Source extract →
----------

Partially Typed Code

Partially typed code has all global variables and method signatures fully type annotated. All local variables in a method remain untyped. Here are the results:

 The most striking thing is that you instantly lose 50% of your performance just because of the lack of type information. Thankfully, some basic type inference is able to recover ~20% of the performance loss. However, the same story arises. NanoJIT is able to hold it's own against LLVM's JIT as both have roughly equal performance. We also start to see the payoffs with doing high level optimizations such as type inference.

The big wins again come in the bitops benchmarks for the same reason LLVM won in the typed benchmark. LLVM has a better register allocator and can keep values in registers rather than loading / storing values at each loop iteration. TESSA with type inference is able to win big on the sunspider/s3d and sunspider/math benchmarks for two key reasons. First, we're able to discern that some variables are arrays. Next, each array variable is being indexed by an integer rather than an any value. We can then compile array access code rather than generic get/set property code, enabling the performance gain. We also win quite a bit in v8/deltablue because we inline deltablue's many small methods and infer types through the inlined method.

However, we suffer big performance losses in cases such as access-nbody because the benchmark is dominated by property access code. Once we cannot statically bind any property names, property lookup and resolution become the major limiting factor in the benchmark. Finally, the biggest performance loss due to TESSA optimizations occurs in math-cordic for an unfortunate reason. We are able to determine one variable is a floating point number type, while another variable remains the any type. To compare the two values, we have to convert the number type to the any type at each loop iteration. The conversion also requires the GC to allocate 8 bytes of memory. So we suffer performance both from the actual conversion itself and the extra GC work required to hold the double.

Finally, we see that some benchmarks don't suffer at all from the lack of type information such as the string and regexp benchmarks. These benchmarks do not stress JIT compiled code and instead only stress VM C++ library code.

----------

Stored data entries
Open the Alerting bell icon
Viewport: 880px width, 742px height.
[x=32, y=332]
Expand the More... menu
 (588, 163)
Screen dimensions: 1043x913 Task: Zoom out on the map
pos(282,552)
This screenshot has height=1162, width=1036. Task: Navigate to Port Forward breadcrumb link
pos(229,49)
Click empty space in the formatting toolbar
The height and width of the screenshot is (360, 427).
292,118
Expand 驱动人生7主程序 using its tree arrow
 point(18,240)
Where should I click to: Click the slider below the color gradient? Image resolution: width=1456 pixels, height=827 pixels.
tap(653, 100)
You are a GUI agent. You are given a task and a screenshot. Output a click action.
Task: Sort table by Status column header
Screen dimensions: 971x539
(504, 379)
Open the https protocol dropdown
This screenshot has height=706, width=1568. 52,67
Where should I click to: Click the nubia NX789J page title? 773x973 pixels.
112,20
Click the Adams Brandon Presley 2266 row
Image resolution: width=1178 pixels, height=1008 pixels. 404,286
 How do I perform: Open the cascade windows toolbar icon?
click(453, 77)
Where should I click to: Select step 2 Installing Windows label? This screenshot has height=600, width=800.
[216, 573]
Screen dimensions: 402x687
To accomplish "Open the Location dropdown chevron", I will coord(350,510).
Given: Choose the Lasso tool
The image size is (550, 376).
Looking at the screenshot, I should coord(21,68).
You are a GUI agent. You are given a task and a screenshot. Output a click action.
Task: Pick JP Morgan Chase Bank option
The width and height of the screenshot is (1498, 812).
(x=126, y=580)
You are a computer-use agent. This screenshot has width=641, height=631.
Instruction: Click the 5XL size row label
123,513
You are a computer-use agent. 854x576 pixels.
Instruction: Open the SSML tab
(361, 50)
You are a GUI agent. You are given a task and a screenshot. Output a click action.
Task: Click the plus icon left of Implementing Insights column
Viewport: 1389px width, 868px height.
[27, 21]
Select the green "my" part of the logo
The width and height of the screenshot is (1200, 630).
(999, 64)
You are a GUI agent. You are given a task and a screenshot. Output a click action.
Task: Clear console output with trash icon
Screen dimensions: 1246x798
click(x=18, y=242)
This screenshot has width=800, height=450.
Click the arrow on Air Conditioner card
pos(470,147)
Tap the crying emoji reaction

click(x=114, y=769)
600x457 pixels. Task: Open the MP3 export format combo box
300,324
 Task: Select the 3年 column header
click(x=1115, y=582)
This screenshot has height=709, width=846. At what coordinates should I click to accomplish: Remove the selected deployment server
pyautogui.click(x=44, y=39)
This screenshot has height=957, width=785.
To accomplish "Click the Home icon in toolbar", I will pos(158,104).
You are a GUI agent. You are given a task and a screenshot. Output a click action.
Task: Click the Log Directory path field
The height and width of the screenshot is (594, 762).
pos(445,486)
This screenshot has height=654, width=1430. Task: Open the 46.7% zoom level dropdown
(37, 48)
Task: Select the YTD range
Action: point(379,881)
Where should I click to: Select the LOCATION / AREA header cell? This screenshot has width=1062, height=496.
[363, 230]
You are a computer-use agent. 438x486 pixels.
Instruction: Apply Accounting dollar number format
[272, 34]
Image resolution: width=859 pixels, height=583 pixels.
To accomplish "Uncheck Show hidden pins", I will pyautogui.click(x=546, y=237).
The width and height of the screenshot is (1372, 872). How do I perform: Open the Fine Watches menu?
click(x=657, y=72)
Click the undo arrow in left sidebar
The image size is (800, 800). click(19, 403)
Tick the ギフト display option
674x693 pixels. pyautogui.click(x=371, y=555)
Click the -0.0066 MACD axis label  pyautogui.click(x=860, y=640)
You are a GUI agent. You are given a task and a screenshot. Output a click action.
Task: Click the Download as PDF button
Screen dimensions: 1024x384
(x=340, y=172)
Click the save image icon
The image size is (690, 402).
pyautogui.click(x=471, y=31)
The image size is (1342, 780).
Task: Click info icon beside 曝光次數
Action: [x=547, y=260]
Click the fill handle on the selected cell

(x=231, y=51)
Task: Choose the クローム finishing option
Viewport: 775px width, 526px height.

----------

Aim of the exercise → Continue the passage on the performance of partially typed code, picking up immediately after its final sentence.

Response below →
Untyped Code

Untyped code is essentially JavaScript code with all variables untyped. And the results are:

 Overall, you lose another 5-10% going from partially typed code to untyped code, and our high level optimizations aren't able to recover as much as we hoped. The general trend however is the same: LLVM's JIT and NanoJIT have essentially the same performance without high level optimizations. The big wins occur on the same benchmarks, and the performance wins/losses occur on the same tests for the same reasons, just all the performance numbers are lower.

LLVM Optimization Levels

When I first saw the results, I thought I must really be doing something incredibly wrong. I read the LLVM docs, Google FUed my way around to see what knobs LLVM had that could change performance. While most gcc flags work with LLVM, the most important one was the optimization level. LLVM has four optimization levels that generally correspond to GCC's -O flag: NONE (-O0), LESS (-O1), DEFAULT (-O2), and AGGRESSIVE (-O3). Here are the results of tweaking LLVM's optimization level with the V8 suite:

All results are against the baseline NONE level. We see that LLVM's optimizations are improving performance quite a bit, especially in the crytpo benchmark. However, after the LESS optimizations, we unfortunately, aren't seeing any performance gains. Thus, all benchmarks shown previously used the LESS optimization levels.

What next?

Overall, we see that LLVM's JIT isn't buying us much performance in the context of the Tamarin VM. Our experience leads us to the same conclusion as Reid Kleckner with his reflections on unladen-swallow. You really need a JIT that can take advantage of high level optimizations. We'll probably leave LLVM's JIT and convert TESSA IR into NanoJIT LIR and improve NanoJIT as much we can.